Fragmento seleccionado:
• • •

Benedicto XVI, Ángelus del 23 de agosto de 2009

Queridos hermanos y hermanas:

Desde hace algunos domingos, la liturgia propone a nuestra reflexión el capítulo VI del evangelio de san Juan, en el que Jesús se presenta como el «pan de la vida bajado del cielo» y añade: «Si uno come de este pan, vivirá para siempre; y el pan que yo daré es mi carne para la vida del mundo». A los judíos que discuten ásperamente entre sí preguntándose: «¿Cómo puede este darnos a comer su carne?» -y el mundo sigue discutiendo-, Jesús recalca en todo tiempo: «Si no coméis la carne del Hijo del hombre, y no bebéis su sangre, no tendréis vida en vosotros» (Jn 6,51-53); motivo también para que reflexionemos si hemos entendido realmente este mensaje.

• • •

Información registrada:
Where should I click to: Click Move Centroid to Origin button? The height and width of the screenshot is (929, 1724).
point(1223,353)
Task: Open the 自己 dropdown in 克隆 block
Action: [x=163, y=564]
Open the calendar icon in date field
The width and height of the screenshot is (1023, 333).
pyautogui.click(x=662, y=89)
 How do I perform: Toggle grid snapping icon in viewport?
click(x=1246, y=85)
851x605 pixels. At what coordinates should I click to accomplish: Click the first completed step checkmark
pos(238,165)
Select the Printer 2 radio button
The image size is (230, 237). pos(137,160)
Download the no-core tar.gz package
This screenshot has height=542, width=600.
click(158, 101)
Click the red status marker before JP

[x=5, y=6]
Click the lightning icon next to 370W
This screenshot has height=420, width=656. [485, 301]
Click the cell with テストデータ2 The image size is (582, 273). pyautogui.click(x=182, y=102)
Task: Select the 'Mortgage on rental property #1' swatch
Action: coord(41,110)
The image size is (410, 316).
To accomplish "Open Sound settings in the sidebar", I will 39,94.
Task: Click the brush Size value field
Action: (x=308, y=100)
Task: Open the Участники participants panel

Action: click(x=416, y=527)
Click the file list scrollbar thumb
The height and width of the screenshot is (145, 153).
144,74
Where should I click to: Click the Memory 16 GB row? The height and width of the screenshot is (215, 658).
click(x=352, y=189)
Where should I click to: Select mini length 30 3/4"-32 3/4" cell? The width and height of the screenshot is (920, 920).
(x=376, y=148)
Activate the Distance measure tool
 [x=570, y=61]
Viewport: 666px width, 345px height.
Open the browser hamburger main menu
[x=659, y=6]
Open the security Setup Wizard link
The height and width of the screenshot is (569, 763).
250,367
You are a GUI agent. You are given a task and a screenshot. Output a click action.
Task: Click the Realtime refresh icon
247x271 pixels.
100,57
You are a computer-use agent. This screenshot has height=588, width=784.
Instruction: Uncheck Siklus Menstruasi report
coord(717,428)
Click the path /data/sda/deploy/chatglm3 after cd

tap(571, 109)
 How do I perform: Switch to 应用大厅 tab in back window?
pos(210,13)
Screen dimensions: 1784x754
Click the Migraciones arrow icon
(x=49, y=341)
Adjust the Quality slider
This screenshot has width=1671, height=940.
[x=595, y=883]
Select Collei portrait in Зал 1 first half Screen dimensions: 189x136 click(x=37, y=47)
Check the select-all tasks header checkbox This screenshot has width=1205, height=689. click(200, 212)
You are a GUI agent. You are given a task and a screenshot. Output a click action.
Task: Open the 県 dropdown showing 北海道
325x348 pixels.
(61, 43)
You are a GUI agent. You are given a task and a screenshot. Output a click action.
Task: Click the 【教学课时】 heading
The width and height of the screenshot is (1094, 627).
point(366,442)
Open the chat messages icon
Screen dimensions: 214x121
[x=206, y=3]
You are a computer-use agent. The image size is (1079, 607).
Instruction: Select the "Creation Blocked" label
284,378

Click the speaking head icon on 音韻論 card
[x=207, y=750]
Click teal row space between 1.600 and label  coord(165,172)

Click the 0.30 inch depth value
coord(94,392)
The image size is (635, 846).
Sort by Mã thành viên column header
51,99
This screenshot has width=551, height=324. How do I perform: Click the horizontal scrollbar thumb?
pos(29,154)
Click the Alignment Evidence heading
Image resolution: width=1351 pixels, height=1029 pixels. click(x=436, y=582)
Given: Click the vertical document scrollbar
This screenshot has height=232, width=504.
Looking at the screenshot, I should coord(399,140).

• • •

Objetivos:
#1 Reescribe, por favor, las entradas desde la primera hasta la línea que contiene "pyautogui.click(x=662, y=89)", ambas incluidas, sustituyendo "calendar icon" por "clock icon" y sin cambiar nada más.
#2 Prosigue el texto del Ángelus sobre el pan de vida a partir de su última oración.

Soluciones:
#1
Where should I click to: Click Move Centroid to Origin button? The height and width of the screenshot is (929, 1724).
point(1223,353)
Task: Open the 自己 dropdown in 克隆 block
Action: [x=163, y=564]
Open the clock icon in date field
The width and height of the screenshot is (1023, 333).
pyautogui.click(x=662, y=89)

#2
Hoy, XXI domingo del tiempo ordinario [Ciclo B], meditamos la parte conclusiva de este capítulo, en el que el cuarto evangelista refiere la reacción de la gente y de los discípulos mismos, escandalizados por las palabras del Señor, hasta el punto de que muchos, después de haberlo seguido hasta entonces, exclaman: «¡Es duro este lenguaje! ¿Quién puede escucharlo?» (Jn 6,60). Desde ese momento «muchos de sus discípulos se volvieron atrás y ya no andaban con él» (Jn 6,66), y lo mismo sucede continuamente en distintos períodos de la historia. Se podría esperar que Jesús buscara arreglos para hacerse comprender mejor, pero no atenúa sus afirmaciones; es más, se vuelve directamente a los Doce diciendo: «¿También vosotros queréis marcharos?» (Jn 6,67).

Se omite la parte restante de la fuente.